(Items listed in a dataset)
○ ○ ○ ○ ○

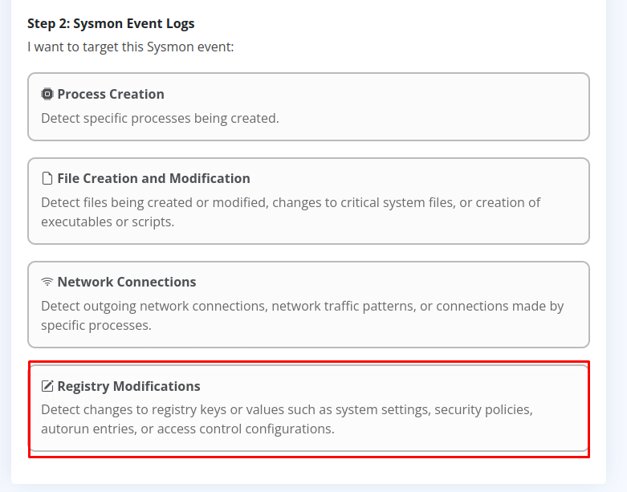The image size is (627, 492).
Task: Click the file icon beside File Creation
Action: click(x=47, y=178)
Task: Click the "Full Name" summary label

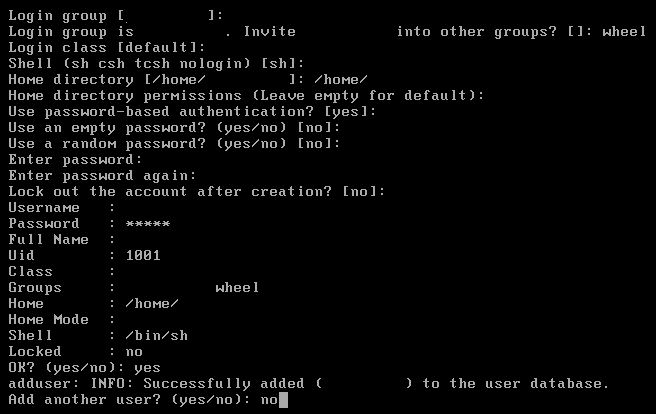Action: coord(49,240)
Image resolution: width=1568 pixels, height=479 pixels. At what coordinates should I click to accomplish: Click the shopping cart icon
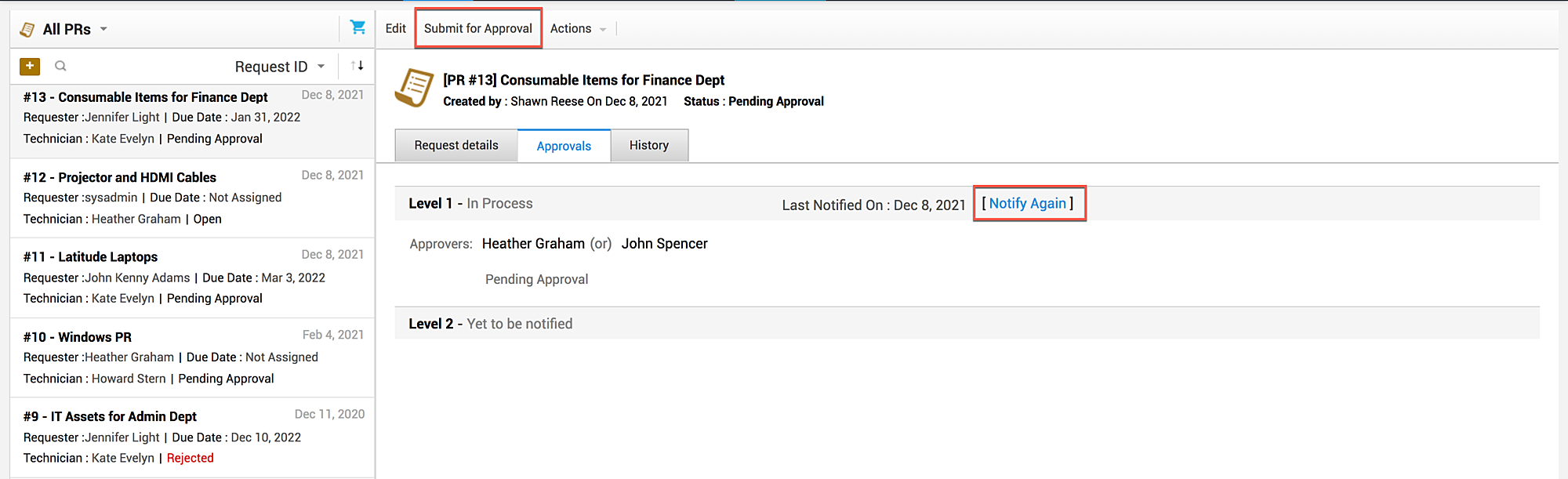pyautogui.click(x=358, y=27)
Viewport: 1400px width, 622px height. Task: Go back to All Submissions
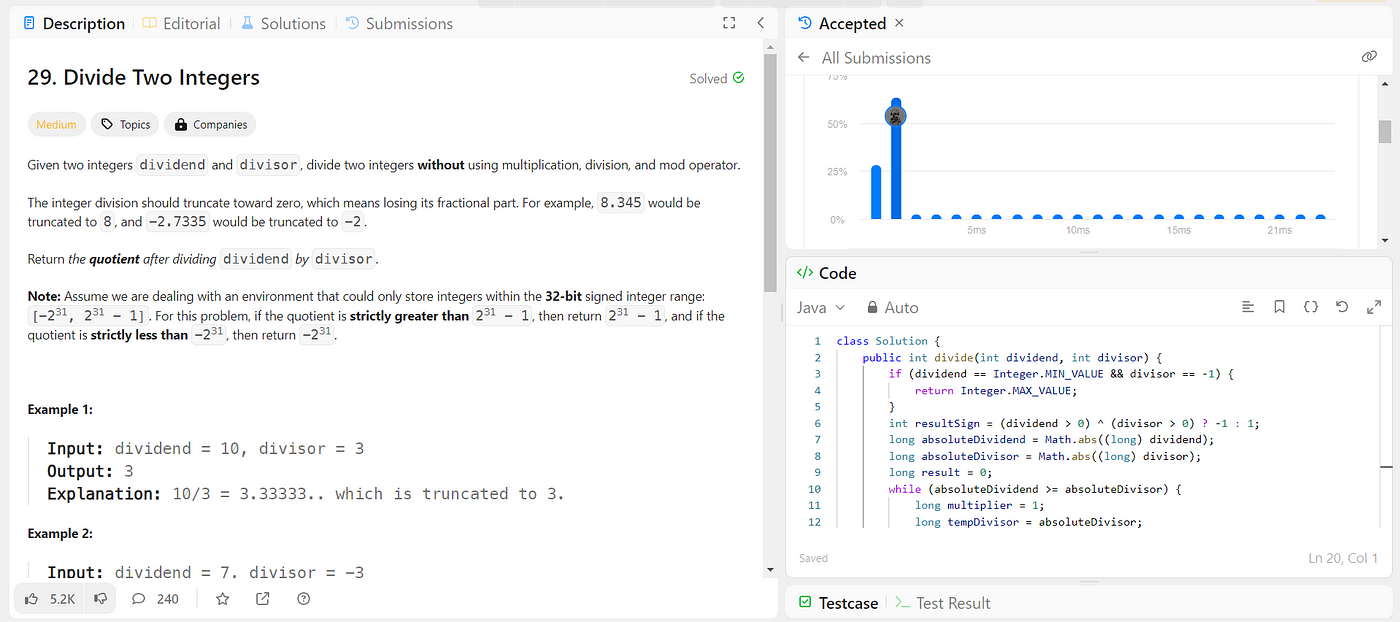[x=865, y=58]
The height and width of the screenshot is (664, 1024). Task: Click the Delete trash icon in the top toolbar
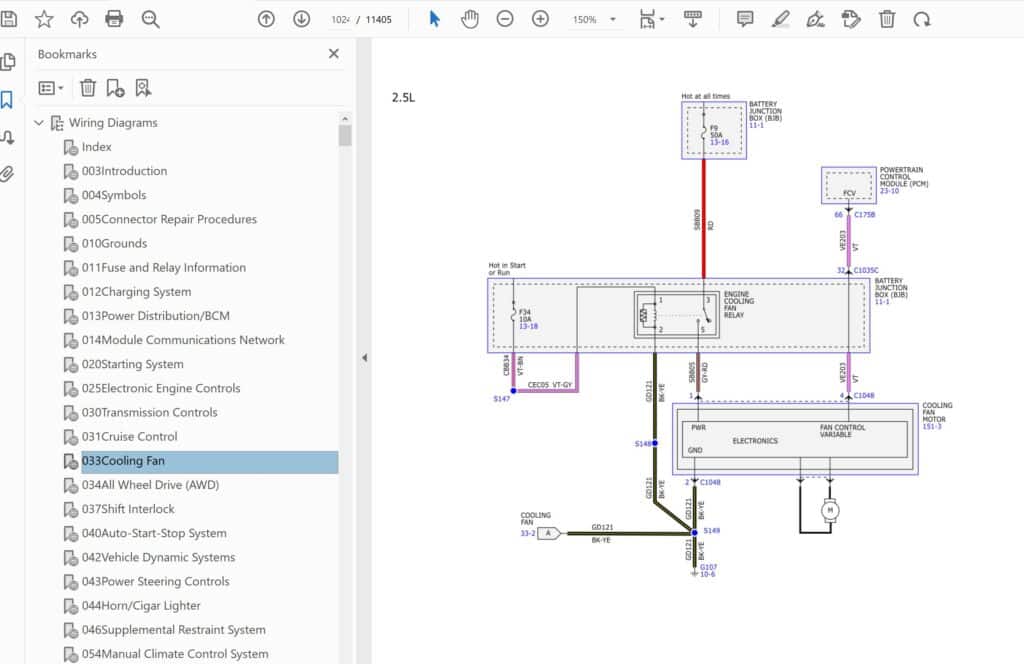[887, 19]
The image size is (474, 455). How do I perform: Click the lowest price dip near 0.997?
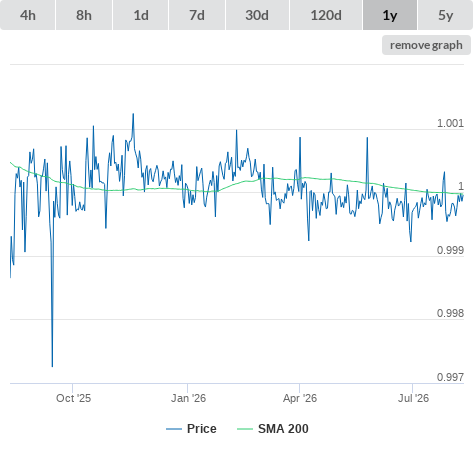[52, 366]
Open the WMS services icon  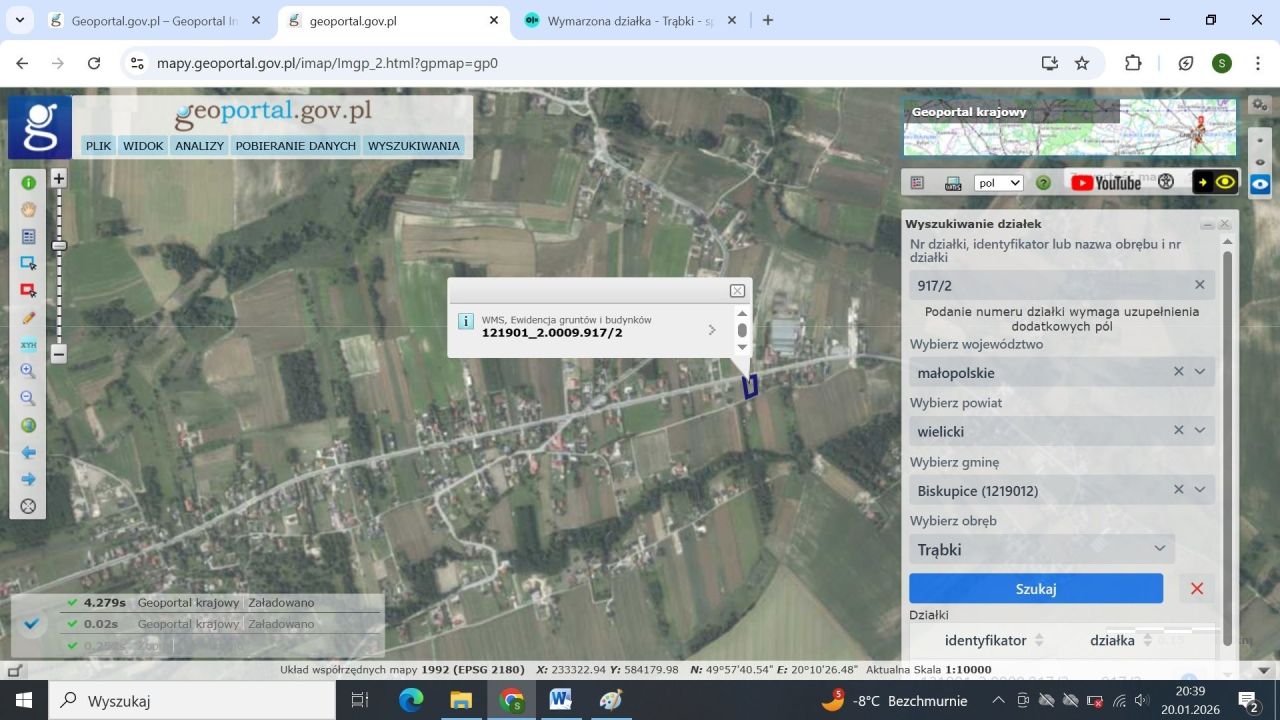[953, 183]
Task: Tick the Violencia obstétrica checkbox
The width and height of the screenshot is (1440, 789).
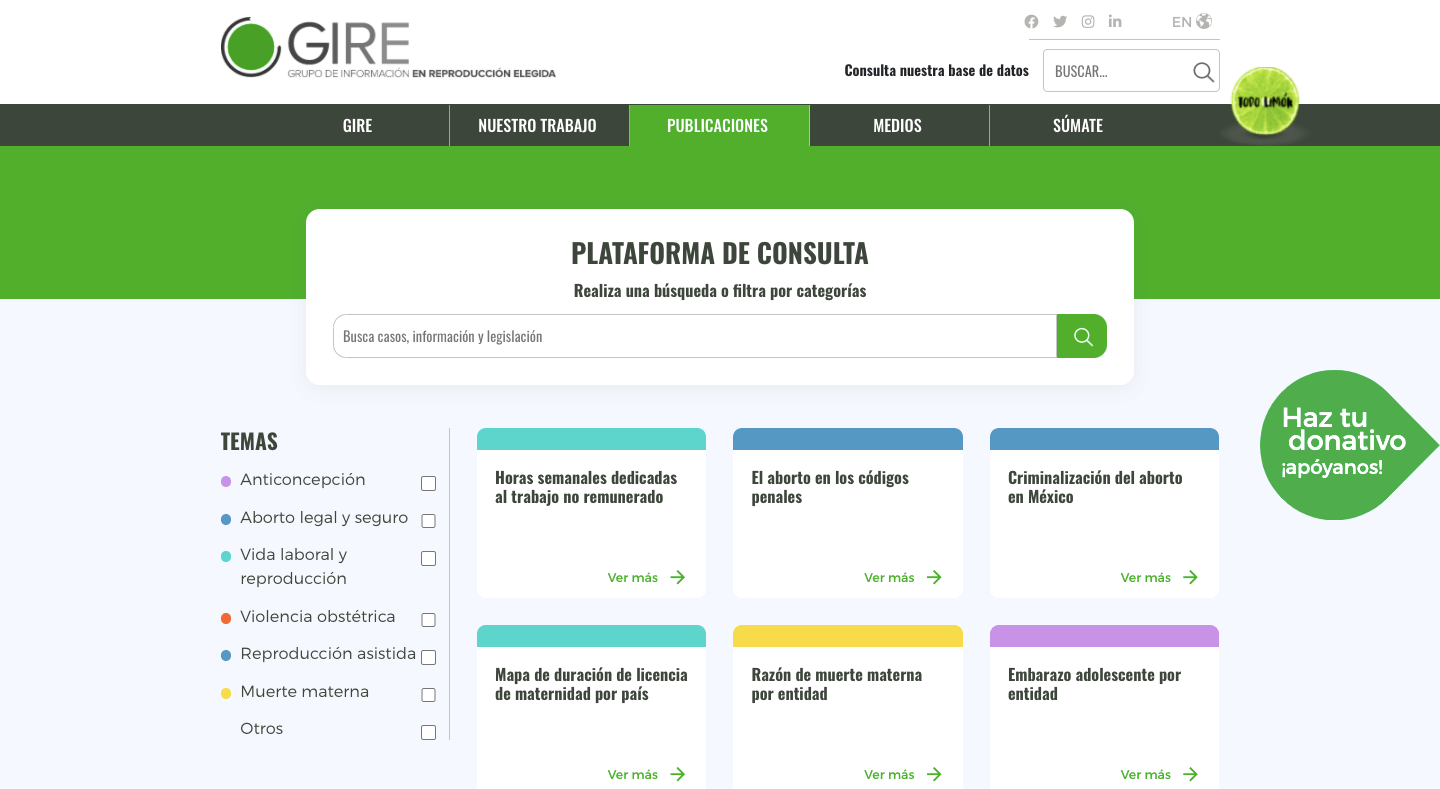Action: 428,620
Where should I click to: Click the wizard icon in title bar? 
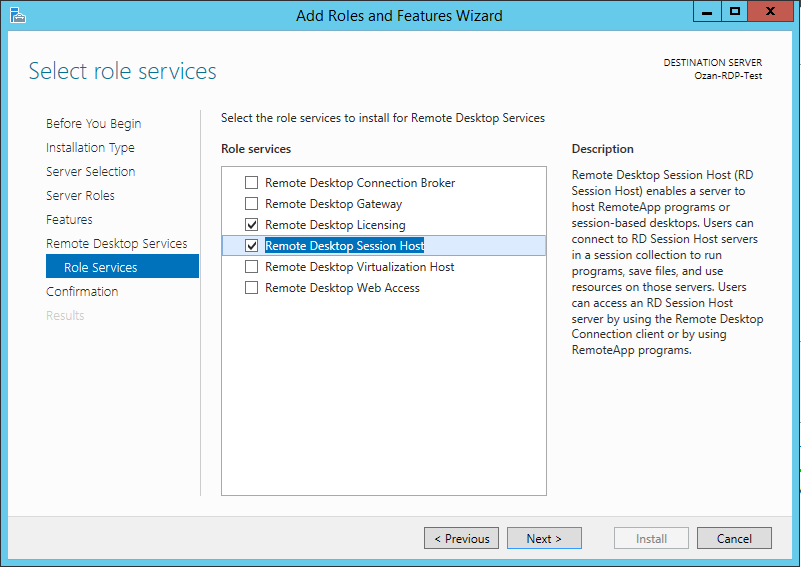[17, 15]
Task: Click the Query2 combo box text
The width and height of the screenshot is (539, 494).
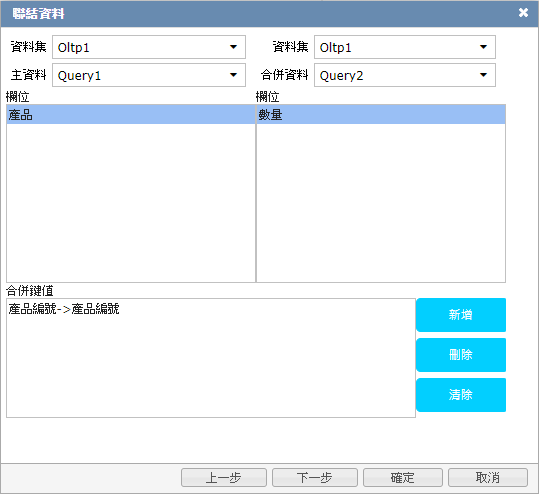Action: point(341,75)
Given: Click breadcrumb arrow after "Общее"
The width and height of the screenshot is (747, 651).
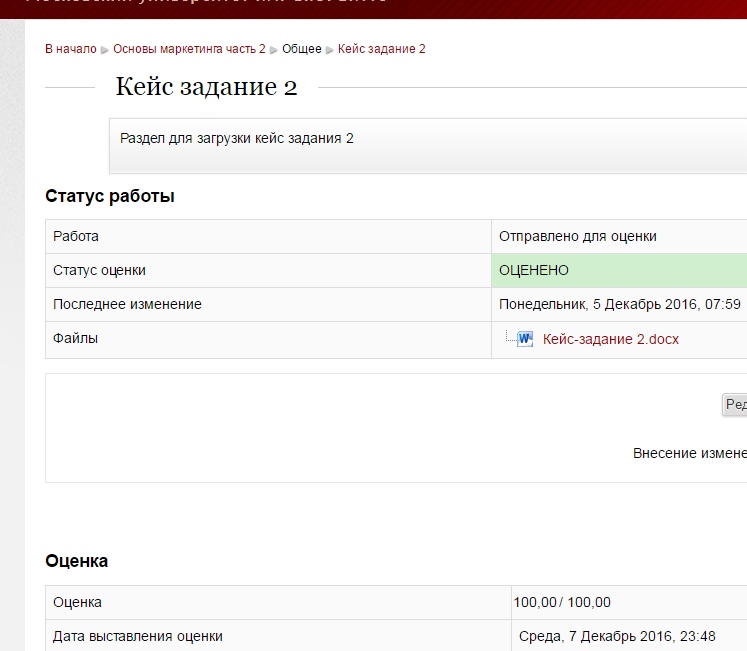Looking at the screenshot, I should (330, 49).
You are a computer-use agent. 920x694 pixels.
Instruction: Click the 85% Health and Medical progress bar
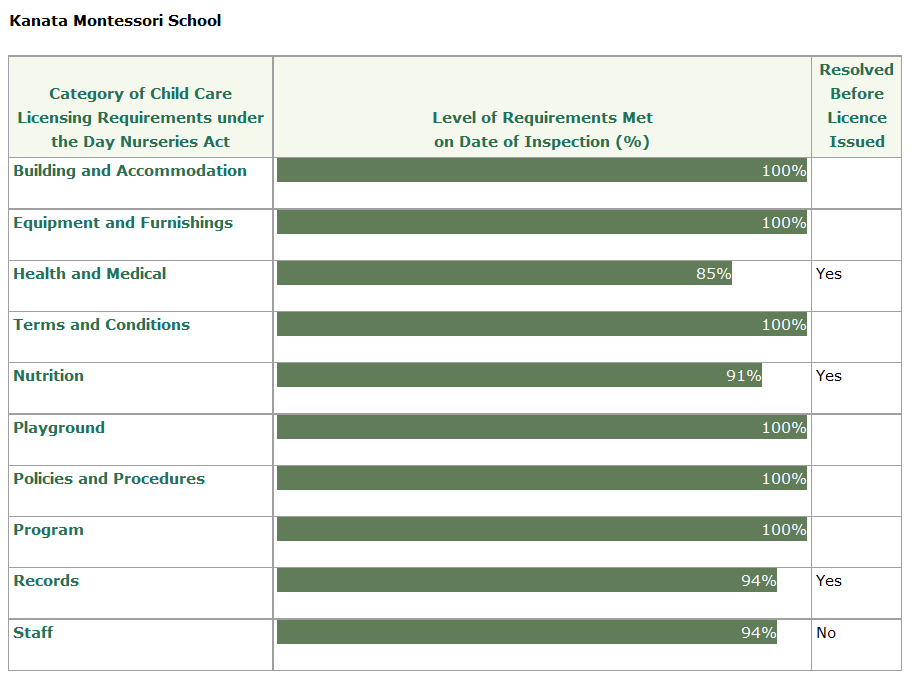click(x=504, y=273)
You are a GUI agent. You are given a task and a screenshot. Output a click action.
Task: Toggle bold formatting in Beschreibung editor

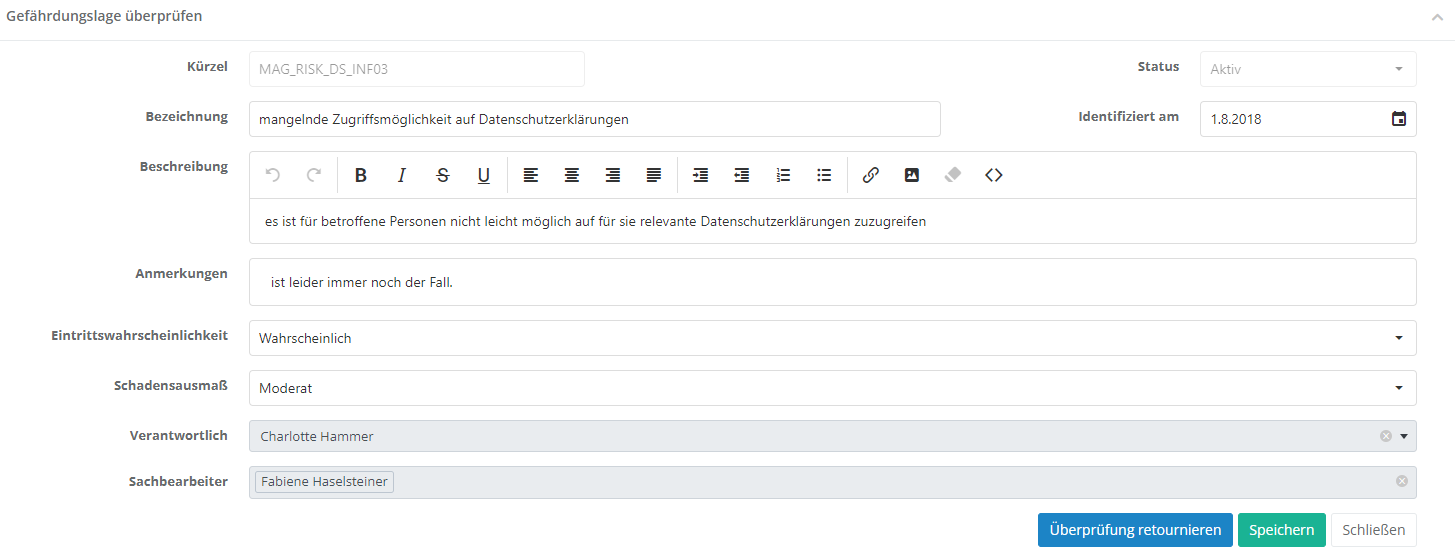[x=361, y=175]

○ ○ ○ ○ ○

• **WHAT YOU WILL DO**
Where a line above contains the string "agent", copy that line.

• **ANSWER TO THE EXERCISE**
You are a computer-use agent. 920x694 pixels.
You are a GUI agent. You are given a task and a screenshot. Output a click action.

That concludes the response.